Monday, October 19, 2009

Entertainment Pet Peeves: The Sport Quick Cut

You know usually Hollywood has the sense to hire ex-athletes for their premier roles in sports films, but something I notice a lot on TV recently and in movies is the quick cut. What I mean by this is lets say it's a basketball movie, the actor lines up takes the shot, and after about 1 second they quick cut to the ball going on the hoop... only one problem: the ball was a mile off on its way towards the hoop!

This happens all the time. The quarterback throws the ball 15 yards short, and off line, yet quick cut, and it hits the receiver right in the chest. The golfer chunks the ball straight up but it lands right on the green. The baseball pitcher throws a weak floater that comes in a smoking hot fastball. The batter barely gets the end of the bat on the ball but it flies right out of the park into center field.... Hollywood is obsessed with this!

Go watch a sports film, almost any film, and I guarantee you can find 10-20 cases of them doing this, minimum. In fact the only time they don't do this is when they have their talented (unacting) stand-ins in for basic layups, and fade-a-ways shown only from the player's back (I wonder why... hmmmm). I won't say I expect them to keep trying these over and over again until they get it right, but I would like for them to do one of the following two:

1) Stop hiring nonathletic actors to play the parts, and get real athletes.
2) At least make the shot believable! When the ball is falling short by a good 5 feet, let it fall short, re-shoot, something! Don't quick cut to it magically swishing.

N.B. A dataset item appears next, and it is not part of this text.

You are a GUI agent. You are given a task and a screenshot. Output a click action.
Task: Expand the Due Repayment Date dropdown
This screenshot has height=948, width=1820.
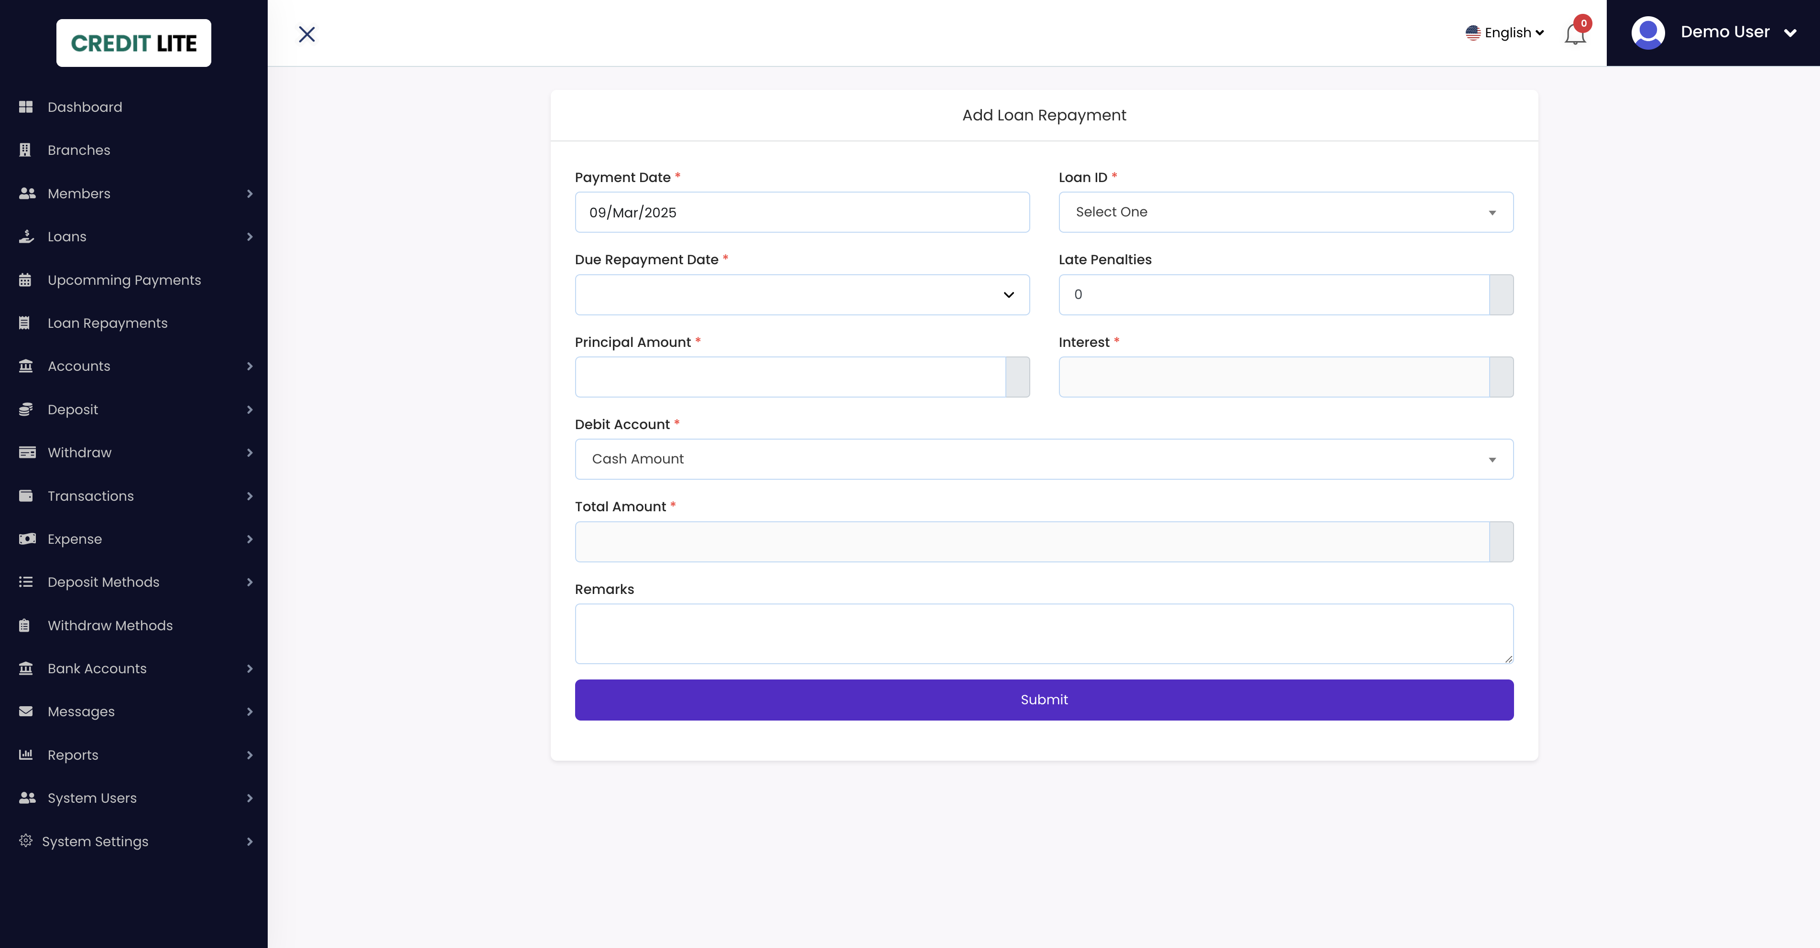802,295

I'm probably one of maybe 10 people this really bother, but I'd appreciate if they actually took the time to try and make it believable.

1 better thoughts:

Fletch said...

I hear ya, and yea, these are the kinds of nitpicky things that bother me, too. Tim Robbins is infamous for appearing to be one of the worst looking pitchers of all time in Bull Durham, so you know there were quick cuts all over the place in that. I would say that these only mildly bother me, though; the more egregious they are, the more pissed I get at the lazy/non-caring filmmakers that either don't care or don't think we'll notice.